Por las noches, nadie podía dormir en la casa. El llanto de Maya por los dolores resultaba intolerable. Beata estaba obsesionada con aliviar el dolor de su hija. Empezó a registrar metódicamente los síntomas y lo que los médicos iban diciendo. Con Jack bucearon en Internet en busca de respuestas y, después de una larga peregrinación por distintos especialistas, una paciente de Beata les recomendó ver un anestesiólogo de Tampa: el doctor Anthony Kirkpatrick.
Este experto no demoró mucho en decirles lo que Maya tenía: Síndrome de Dolor Regional Complejo (CRPS en inglés). En resumen: el mal funcionamiento del sistema nervioso era lo que provocaba esa catarata de síntomas. Maya para ese entonces ya tenía muy afectados sus brazos y sus piernas. La mala noticia, dijo Kirkpatrick, era que la enfermedad no tenía cura, pero la buena es que él tenía un tratamiento para sugerirles. Le indicó infusiones con ketamina, un potente anestésico. Les dijo que en muchos casos había funcionado. Empezaron con dosis bajas y no dio resultado. Cuando las subieron y las cosas mejoraron. Esa sustancia lo que haría es hacer que el cerebro deje de enviar falsas señales de dolor.
Después de una severa recaída, Kirkpatrick les habló de un tratamiento más agresivo, pero todavía experimental. No estaba aprobado por la FDA (la administración de alimentos y medicamentos de los Estados Unidos) y por ello solo podían hacerlo en México. Era riesgoso, pero si funcionaba podía otorgarle a Maya una mejor calidad de vida. El tratamiento recibía el nombre de “coma por ketamina” y lo que buscaba era algo así como resetear el sistema nervioso del paciente en cinco días. Entrañaba peligros porque Maya debía pasar cinco jornadas en coma.
Los Kowalski leyeron todo lo que podía pasar, escucharon las advertencias y hablaron mucho entre ellos, Finalmente, decidieron correr los riesgos. Era la oportunidad que tenía Maya de recuperar su vida y su alegría. Viajaron en noviembre de 2015 al país vecino y para felicidad de todos el tratamiento funcionó muy bien.

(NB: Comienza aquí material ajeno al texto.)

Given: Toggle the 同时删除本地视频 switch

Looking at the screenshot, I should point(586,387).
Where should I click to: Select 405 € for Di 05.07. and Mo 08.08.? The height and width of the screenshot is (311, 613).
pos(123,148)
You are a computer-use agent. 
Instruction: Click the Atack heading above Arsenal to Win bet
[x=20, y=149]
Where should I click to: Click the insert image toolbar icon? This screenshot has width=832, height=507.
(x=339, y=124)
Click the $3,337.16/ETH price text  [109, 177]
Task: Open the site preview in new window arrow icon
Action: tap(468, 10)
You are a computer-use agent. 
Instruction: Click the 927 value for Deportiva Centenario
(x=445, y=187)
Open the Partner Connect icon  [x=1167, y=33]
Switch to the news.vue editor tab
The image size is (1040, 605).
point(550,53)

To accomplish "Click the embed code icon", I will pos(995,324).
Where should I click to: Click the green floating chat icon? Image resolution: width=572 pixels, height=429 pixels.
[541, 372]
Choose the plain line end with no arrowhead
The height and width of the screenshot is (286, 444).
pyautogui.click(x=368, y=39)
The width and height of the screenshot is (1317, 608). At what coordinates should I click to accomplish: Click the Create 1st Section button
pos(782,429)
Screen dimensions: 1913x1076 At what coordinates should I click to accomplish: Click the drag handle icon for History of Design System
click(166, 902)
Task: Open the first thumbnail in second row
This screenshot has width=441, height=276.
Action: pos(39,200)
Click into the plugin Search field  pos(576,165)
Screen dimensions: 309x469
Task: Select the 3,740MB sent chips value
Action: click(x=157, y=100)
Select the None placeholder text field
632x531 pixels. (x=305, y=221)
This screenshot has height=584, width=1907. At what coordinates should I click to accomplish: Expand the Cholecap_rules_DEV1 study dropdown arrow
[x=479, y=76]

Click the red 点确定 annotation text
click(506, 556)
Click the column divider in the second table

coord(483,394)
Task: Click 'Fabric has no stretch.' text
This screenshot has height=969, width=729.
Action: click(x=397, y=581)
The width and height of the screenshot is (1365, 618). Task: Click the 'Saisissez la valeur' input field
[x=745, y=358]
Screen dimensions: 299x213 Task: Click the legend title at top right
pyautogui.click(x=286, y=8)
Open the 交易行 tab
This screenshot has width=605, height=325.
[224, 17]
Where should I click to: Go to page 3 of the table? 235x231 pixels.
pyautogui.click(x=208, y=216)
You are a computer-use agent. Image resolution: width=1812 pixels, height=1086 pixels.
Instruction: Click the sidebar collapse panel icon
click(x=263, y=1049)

Volvieron y, poco a poco, Maya comenzó a retomar sus actividades. Volvió a reír, a cantar, a moverse y a disfrutar. La existencia se había vuelto tolerable y sin dolor. Por supuesto, el tratamiento con altas dosis de ketamina continuaba.
Fue entonces que surgió un problema más. Las sesiones de esa terapia implicaban un desembolso de diez mil dólares, cada cuatro días de aplicación. Los Kowalski se quedaron sin dinero para seguir el tratamiento con el doctor Kirkpatrick. El profesional los derivó con otro médico de su confianza y que cobraba menos. El doctor Ashraf Hanna continuó por el mismo camino.
La vida de los Kowalski volvió a parecerse a la que tenían antes de la enfermedad de su hija, pero no por mucho tiempo.